LOS FUSILADOS DE GOYA

78 (2)Desde esta misma ventana vio mi amo los fusilamientos con un catalejo en la mano derecha y un trabuco cargado con un puñado de balas en la izquierda. Si llegan a venir los franceses por aquí, mi amo y yo somos otros Daoiz y Velarde.

Fuimos a la montaña del Príncipe Pío, donde aún estaban insepultos los pobres fusilados. Era noche de luna, pero como el cielo estaba lleno de negros nubarrones tan pronto hacía claro como oscuro. Los pelos se me pusieron de punta cuando vi que mi amo, con el trabuco en una mano y la cartera en la otra, me guiaba hacia los muertos (…). Luego, sentándonos en un ribazo, a cuyo pie estaban los muertos, mi amo abrió su cartera, la colocó sobre sus rodillas y esperó a que la luna atravesase un nubarrón que la ocultaba. Bajo el ribazo revoloteaba, gruñía y jadeaba algo (…), pero mi amo seguía tan tranquilo preparando su lápiz y su cartón. Al fin la luna alumbró como si fuera de día. En medio de charcos de sangre vimos una porción de cadáveres, unos boca abajo, otros boca arriba, éste en la postura del que estando arrodillado besa la tierra, aquel con la mano levantada.

Isidro

Por aquellos días, Goya aún no vivía en la famosa finca conocida como la Quinta del Sordo. la de las pinturas negras. Se llamaba del Sordo, debido a un anterior propietario, no por el pintor, que también lo era.

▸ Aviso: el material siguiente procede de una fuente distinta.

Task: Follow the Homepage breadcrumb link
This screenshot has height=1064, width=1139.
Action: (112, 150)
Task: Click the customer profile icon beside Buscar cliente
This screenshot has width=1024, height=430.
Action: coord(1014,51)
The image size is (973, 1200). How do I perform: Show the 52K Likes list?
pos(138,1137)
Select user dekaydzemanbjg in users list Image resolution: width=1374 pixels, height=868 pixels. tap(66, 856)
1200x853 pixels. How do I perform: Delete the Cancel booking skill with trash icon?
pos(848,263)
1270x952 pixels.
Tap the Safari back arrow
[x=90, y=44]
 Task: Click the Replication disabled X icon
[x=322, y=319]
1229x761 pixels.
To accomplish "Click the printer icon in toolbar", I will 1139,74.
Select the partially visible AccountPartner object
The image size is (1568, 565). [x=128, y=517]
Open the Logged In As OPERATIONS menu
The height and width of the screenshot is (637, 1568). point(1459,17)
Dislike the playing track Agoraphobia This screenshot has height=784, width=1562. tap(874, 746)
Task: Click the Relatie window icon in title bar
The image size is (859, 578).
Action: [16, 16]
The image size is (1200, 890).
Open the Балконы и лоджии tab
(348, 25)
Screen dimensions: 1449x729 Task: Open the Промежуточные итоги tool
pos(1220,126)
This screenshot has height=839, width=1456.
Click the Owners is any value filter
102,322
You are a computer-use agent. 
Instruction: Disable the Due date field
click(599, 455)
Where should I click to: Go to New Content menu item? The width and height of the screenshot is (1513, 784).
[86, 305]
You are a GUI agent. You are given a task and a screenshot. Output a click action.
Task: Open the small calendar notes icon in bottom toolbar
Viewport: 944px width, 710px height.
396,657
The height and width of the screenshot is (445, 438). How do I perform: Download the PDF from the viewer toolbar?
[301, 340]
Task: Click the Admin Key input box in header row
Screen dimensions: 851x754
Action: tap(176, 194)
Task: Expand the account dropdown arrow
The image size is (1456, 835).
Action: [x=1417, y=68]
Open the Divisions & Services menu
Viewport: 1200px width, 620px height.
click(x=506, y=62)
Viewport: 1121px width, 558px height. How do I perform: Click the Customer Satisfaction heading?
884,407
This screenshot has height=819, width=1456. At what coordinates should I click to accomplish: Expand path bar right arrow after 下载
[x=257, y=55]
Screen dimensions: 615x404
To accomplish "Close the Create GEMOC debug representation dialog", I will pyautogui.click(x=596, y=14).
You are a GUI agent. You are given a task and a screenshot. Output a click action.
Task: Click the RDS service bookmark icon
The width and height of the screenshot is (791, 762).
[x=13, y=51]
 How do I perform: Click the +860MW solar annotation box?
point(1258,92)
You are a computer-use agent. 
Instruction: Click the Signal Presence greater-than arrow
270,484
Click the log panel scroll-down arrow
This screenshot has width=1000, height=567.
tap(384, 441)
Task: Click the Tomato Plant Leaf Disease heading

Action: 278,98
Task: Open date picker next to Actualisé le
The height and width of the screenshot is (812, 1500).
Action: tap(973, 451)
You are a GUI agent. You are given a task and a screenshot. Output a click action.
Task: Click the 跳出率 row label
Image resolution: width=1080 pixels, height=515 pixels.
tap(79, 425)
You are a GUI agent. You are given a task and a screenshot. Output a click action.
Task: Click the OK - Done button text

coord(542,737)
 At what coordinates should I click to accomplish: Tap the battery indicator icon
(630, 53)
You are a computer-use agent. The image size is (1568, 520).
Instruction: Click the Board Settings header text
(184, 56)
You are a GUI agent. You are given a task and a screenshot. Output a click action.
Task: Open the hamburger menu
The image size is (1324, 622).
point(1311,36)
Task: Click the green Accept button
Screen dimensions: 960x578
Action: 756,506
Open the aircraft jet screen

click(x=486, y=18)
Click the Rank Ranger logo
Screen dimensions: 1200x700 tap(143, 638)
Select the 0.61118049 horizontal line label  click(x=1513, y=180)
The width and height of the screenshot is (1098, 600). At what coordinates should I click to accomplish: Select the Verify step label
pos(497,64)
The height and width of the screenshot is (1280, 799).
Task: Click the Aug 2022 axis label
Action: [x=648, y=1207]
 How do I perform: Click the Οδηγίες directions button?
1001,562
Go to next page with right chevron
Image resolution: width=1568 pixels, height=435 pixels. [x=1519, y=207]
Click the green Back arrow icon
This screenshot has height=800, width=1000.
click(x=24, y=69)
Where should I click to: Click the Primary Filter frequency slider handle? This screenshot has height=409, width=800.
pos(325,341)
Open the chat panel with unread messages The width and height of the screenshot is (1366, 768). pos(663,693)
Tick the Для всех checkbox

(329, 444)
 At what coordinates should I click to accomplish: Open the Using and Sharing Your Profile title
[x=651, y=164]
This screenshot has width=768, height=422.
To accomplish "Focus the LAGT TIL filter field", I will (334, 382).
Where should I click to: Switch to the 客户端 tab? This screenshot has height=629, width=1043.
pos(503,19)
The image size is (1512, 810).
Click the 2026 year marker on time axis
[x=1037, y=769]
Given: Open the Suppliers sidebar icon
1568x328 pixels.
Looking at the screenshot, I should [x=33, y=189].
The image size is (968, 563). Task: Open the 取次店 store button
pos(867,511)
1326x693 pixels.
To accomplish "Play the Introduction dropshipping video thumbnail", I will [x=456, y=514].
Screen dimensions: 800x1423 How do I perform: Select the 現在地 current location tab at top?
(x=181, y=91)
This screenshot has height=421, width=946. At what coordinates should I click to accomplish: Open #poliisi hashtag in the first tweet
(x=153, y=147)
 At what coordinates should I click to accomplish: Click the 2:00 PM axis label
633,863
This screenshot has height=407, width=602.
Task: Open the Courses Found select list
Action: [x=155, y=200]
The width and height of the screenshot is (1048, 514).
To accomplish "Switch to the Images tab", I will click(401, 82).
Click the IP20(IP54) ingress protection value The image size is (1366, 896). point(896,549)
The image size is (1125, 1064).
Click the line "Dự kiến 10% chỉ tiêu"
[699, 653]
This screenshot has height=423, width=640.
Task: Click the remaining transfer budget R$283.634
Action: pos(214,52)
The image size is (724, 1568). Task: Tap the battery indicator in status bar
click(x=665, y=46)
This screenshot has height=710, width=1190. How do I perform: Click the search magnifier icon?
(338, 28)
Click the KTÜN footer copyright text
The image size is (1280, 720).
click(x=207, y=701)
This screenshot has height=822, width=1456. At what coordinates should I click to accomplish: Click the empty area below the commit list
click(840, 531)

De haber vivido allí, puede que Goya hubiera podido llegar a ver los destellos producidos por los disparos de los mosquetes en la ladera del Príncipe Pío. No menos de 44 disparos, aunque no todos a la vez, producen suficientes fogonazos en la noche como para ser vistos a cierta distancia. Aunque debido a la vegetación de la montaña del Príncipe Pío, más fácil es que lo que notaran fuera el sonido de las descargas.

Pero en aquellas fechas, Goya vivía en la calle Valverde, en pleno centro de Madrid, muy cerquita de la casa de Moratín.

Tampoco habría llegado muy lejos armado, como dice Isidro, de haberse atrevido a salir esa noche de represión. Pelotones de soldados franceses patrullaban por las calles de la capital causando el terror. De haberle sorprendido armado le habrían arcabuceado in situ.

Esa noche llovía. No era esa lluvia tumultuosa que suele alternarse con claros, de modo que esa noche pudiera verse la luna. No, era una lluvia fina, incómoda para permanecer a la intemperie, desabrida. Imposible como para poder pintar algo, más allá del haz de luz de un candil.

A la luz de un fanal

Aquella noche, antes del amanecer, la pobre gente que esperaba el tormento, estaría destemplada, si no estuviera ya helada por el terror que les causaba saber cuan próximo estaba su fin.

¡Gloria a los héroes!

En cualquier caso, como suele decirse: se non è vero, è ben trovato.